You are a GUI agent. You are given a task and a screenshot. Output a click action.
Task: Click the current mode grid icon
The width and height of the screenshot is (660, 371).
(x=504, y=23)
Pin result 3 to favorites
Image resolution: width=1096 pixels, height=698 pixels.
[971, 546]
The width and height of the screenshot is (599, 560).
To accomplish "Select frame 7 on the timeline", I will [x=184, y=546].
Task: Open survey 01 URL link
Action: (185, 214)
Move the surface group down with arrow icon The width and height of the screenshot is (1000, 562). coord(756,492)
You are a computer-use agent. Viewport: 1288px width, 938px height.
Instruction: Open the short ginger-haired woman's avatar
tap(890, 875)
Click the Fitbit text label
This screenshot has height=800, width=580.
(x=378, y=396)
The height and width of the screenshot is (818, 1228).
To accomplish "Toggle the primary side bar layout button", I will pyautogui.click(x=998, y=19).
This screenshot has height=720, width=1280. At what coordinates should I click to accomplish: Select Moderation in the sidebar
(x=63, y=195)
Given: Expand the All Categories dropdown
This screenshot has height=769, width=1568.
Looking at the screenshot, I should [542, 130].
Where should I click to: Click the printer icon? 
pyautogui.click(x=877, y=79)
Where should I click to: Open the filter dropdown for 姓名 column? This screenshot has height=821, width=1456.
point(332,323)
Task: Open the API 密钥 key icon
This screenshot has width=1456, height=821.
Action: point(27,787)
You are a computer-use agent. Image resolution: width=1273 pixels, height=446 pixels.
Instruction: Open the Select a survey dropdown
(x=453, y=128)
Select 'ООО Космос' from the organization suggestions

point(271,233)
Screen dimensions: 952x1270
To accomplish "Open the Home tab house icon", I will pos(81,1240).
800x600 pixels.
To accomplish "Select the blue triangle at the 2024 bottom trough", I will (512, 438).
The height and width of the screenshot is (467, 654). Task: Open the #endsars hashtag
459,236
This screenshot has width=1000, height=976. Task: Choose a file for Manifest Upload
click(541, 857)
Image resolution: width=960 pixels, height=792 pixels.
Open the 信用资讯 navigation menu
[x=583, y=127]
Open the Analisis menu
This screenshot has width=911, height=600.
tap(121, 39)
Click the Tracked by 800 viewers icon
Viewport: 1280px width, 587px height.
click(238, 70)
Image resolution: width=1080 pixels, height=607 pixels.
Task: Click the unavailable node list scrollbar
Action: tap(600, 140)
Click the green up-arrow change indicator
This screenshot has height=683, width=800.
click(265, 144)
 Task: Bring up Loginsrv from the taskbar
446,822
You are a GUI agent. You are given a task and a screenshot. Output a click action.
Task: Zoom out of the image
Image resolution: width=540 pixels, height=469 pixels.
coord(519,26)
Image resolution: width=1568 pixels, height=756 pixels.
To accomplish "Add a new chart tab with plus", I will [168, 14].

Requirement:
Each line from the one containing "Click the Tracked by 800 viewers icon" to the final line above should be written out exactly; please omit the others.

Task response:
Click the Tracked by 800 viewers icon
Viewport: 1280px width, 587px height.
click(238, 70)
Image resolution: width=1080 pixels, height=607 pixels.
Task: Click the unavailable node list scrollbar
Action: tap(600, 140)
Click the green up-arrow change indicator
This screenshot has height=683, width=800.
click(265, 144)
 Task: Bring up Loginsrv from the taskbar
446,822
You are a GUI agent. You are given a task and a screenshot. Output a click action.
Task: Zoom out of the image
Image resolution: width=540 pixels, height=469 pixels.
coord(519,26)
Image resolution: width=1568 pixels, height=756 pixels.
To accomplish "Add a new chart tab with plus", I will [168, 14].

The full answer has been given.